第246回長野県眼科医会集談会 特別講演

加齢黄斑変性アップデート

東京女子医科大学眼科学教室 飯田 知弘

 加齢黄斑変性(AMD)は日本でも患者が急増しており、近い将来には欧米に近い患者頻度になることが予想される。近年のAMD治療の進歩は著しく、現在、光線力学的療法(PDT)と血管内皮増殖因子(VEGF)阻害薬の二つの選択肢がある。AMDは治療可能な疾患になり、早期発見・早期治療が重要である。

 VEGF阻害薬は、臨床試験で毎月投与により平均視力の改善効果が確認されている。しかし、臨床現場においては、毎月投与は現実的ではなく、病状に応じて投与間隔を調整することが広く行われている。

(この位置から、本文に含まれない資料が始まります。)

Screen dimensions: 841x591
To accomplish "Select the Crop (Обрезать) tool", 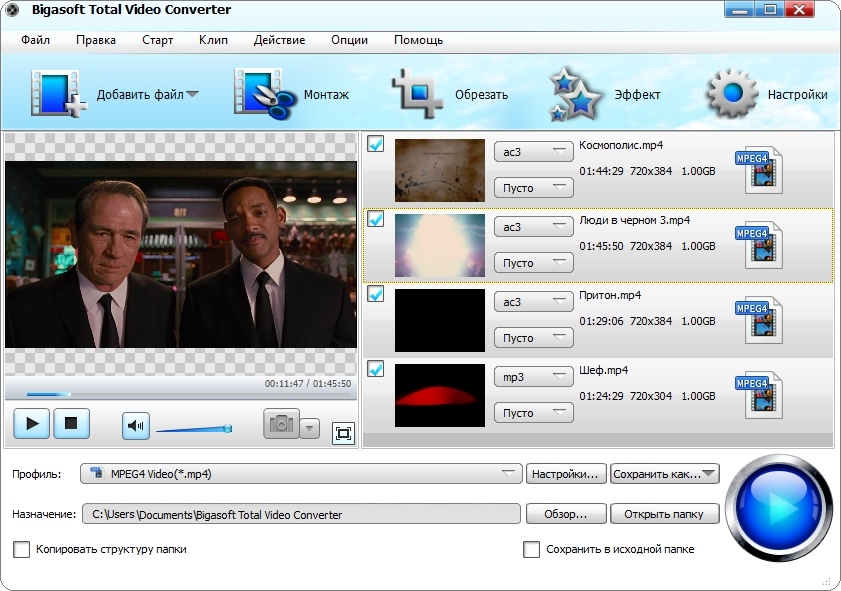I will (x=418, y=95).
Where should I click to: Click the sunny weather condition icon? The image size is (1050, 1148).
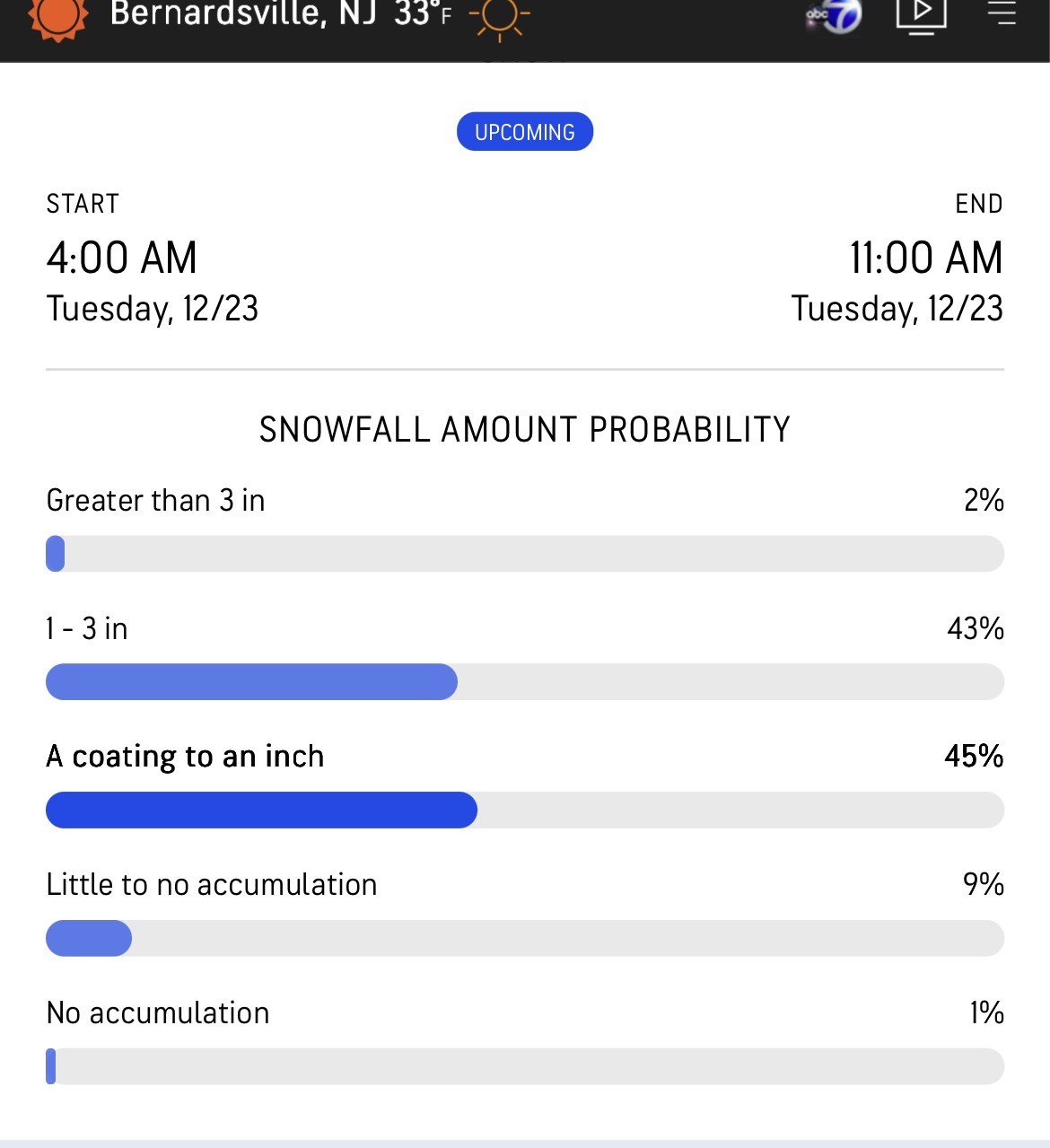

日本人に多いポリープ状脈絡膜血管症(PCV)に対しては、滲出性病変の改善は高率に得られるが、ポリープ状病巣の縮小・閉塞効果は約1/3とされる。一方で、PDTはポリープ状病巣の閉塞効果が高く1年後の治療成績は良好であるものの、長期的には視力が低下するなどの問題がある。また、VEGF阻害薬で治療効果が得られない症例も比較的多く存在する。さらに、日本人AMDは欧米人とは異なった臨床像を持ち、欧米の考え方をそのまま導入できない。

 それでは、どのような治療戦略でAMDに臨めばよいのだろうか?PDTとVEGF阻害薬の併用療法も含めて、AMDの病態から現時点での治療を考えてみたい。同時に、AMD患者を紹介する際の注意点と病診連携についても考えていく。